本發(fā)明涉及分子生物學領域，具體涉及利用ccdB致死基因快速構建重組質粒的方法。本發(fā)明使用PCR和菌體內同源重組的機制相結合，擺脫了載體構建中對DNA酶切和連接的依賴；引入ccdB致死基因，簡化了陽性克隆的篩選。本發(fā)明可用于高通量的載體構建，具有省時、省力、低成本的優(yōu)點。

技術領域

本發(fā)明涉及分子生物學領域，具體涉及利用ccdB致死基因快速構建重組質粒的方法。

背景技術

質粒是現(xiàn)代生物學研究的基本工具，已經(jīng)應用到生命科學研究與醫(yī)療健康發(fā)展的各個方面，如文庫建立、蛋白表達、基因治療、基因編輯和DNA疫苗等方方面面。分子克隆技術是將擴增的目的DNA片段插入到目的質粒載體的過程，是現(xiàn)代生物醫(yī)學研究的核心技術之一，質粒構建幾乎成為所有生物醫(yī)學基礎研究的首要工作。隨著第三代基因測序技術的推廣，大量數(shù)字化基因信息需要轉化為生物醫(yī)學基礎研究所必須的各種重組質粒。快速建立單個基因的多用途載體庫，成為了很多研究者的迫切需求。

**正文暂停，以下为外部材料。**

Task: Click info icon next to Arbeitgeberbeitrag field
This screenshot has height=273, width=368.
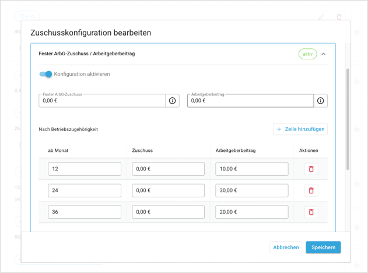Action: pyautogui.click(x=320, y=101)
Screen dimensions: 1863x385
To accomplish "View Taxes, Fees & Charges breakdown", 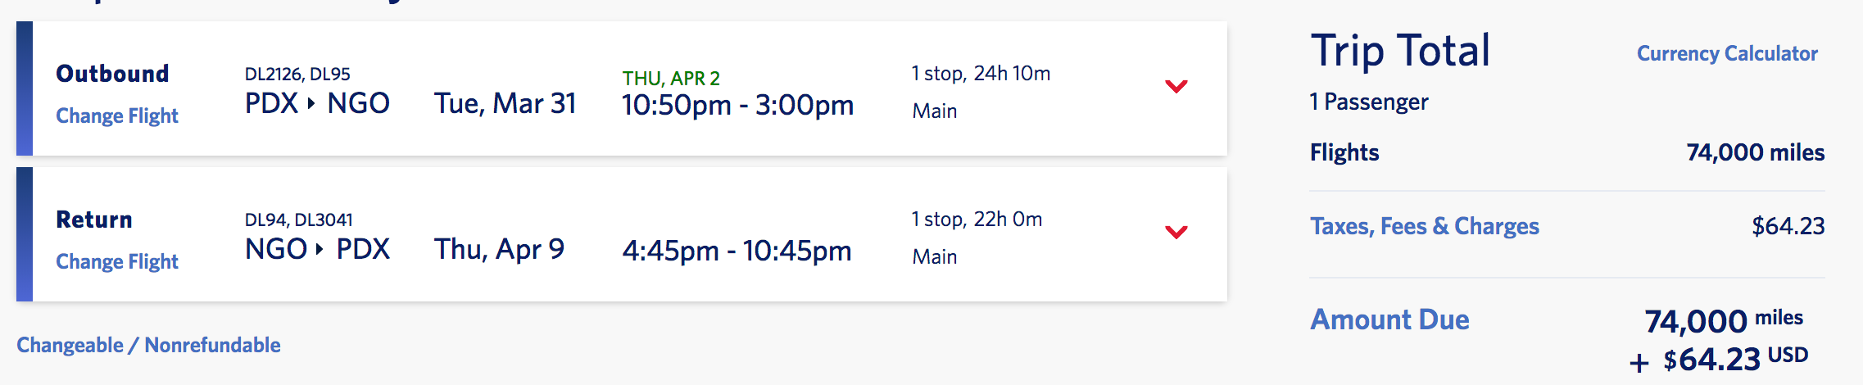I will tap(1424, 226).
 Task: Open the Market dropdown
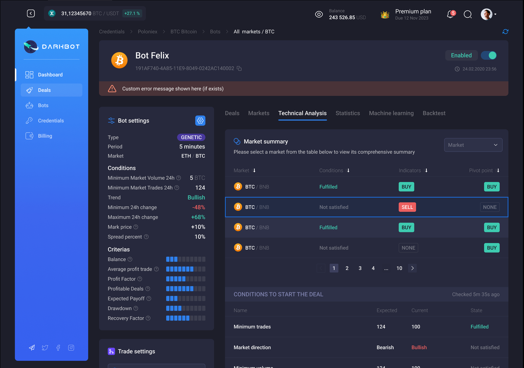click(473, 145)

傳統(tǒng)分子克隆技術依賴多種生物工程酶，且需要體外連接反應，并存在菌落驗證假陽性的問題，其工作流程繁瑣、復雜、費時、費力，已經(jīng)不適應現(xiàn)代生物醫(yī)學基礎研究的需求。

借助同源重組的方法能夠避免傳統(tǒng)分子克隆技術所依賴的核酸內切酶和連接酶。其基本原理是，通過帶有同源序列的2對引物分別PCR擴增質粒載體和目的基因，分別帶有線性質粒載體和線性目的基因的PCR產(chǎn)物(其中線性質粒載體和線性目的基因帶有同源序列，該同源序列是由PCR引物引入的)，再將前述2種PCR產(chǎn)物同時轉入到感受態(tài)細胞內，使其中的線性質粒載體與線性目的基因發(fā)生同源重組，再通過抗生素篩選(質粒載體中帶有該抗生素的抗性基因)，即可得到陽性重組載體。但是，該方法具有假陽性的缺點：PCR產(chǎn)物中仍然帶有一部分未擴增的環(huán)狀空載體，環(huán)狀空載體與線性目的基因不會發(fā)生重組，帶有該環(huán)狀空載體的感受態(tài)細胞仍然可以在抗生素篩選下形成克隆，因而產(chǎn)生了假陽性。

發(fā)明內容

為了杜絕重組質粒構建的過程中，空載體導致的假陽性，本發(fā)明提供了以下技術方案：

利用ccdB致死基因快速構建重組質粒的方法，包括以下步驟：

a、PCR擴增ccdB基因表達盒子、表達載體和目的基因，得到含線性ccdB基因表達盒子的PCR產(chǎn)物、含線性表達載體的PCR產(chǎn)物和含線性目的基因的PCR產(chǎn)物；所用到的引物為：(1)ccdB基因表達盒子的擴增引物ccdB-HF和ccdB-HR；(2)載體擴增引物HF和HR；(3)擴增目的基因的引物gene-HF和gene-HR；

b、將步驟a得到的含線性ccdB基因表達盒子的PCR產(chǎn)物與含線性表達載體的PCR產(chǎn)物混合后轉入耐受ccdB蛋白的感受態(tài)細胞，在含有抗生素A和抗生素B的培養(yǎng)基中培養(yǎng)，線性ccdB基因表達盒子與線性表達載體發(fā)生同源重組，得到帶ccdB基因表達盒子的環(huán)狀載體；抗生素A和抗生素B不同；

c、使用載體擴增引物擴增步驟b得到的帶ccdB基因表達盒子的環(huán)狀載體，得到含有刪除ccdB基因表達盒子的線性載體的PCR產(chǎn)物；

d、將步驟a得到的含線性目的基因的PCR產(chǎn)物與步驟c得到的含有刪除ccdB基因表達盒子的線性載體的PCR產(chǎn)物混合后轉入不耐受ccdB蛋白的感受態(tài)細胞，在含有抗生素B的培養(yǎng)基中培養(yǎng)，線性目的基因與刪除ccdB基因表達盒子的線性載體同源重組，得帶有目的基因的環(huán)狀載體；

步驟a所述的ccdB基因表達盒子是含有啟動子、ccdB基因和抗生素A的抗性基因的DNA分子；

步驟a中ccdB基因表達盒子的擴增引物序列以及擴增目的基因的引物序列均包括2個片段：(I)能夠擴增ccdB基因表達盒子或目的基因的片段，(II)能夠與表達載體同源重組的片段；片段(I)位于片段(II)的3’側；

所述同源重組的片段是載體擴增引物與表達載體配對的部分或全部片段。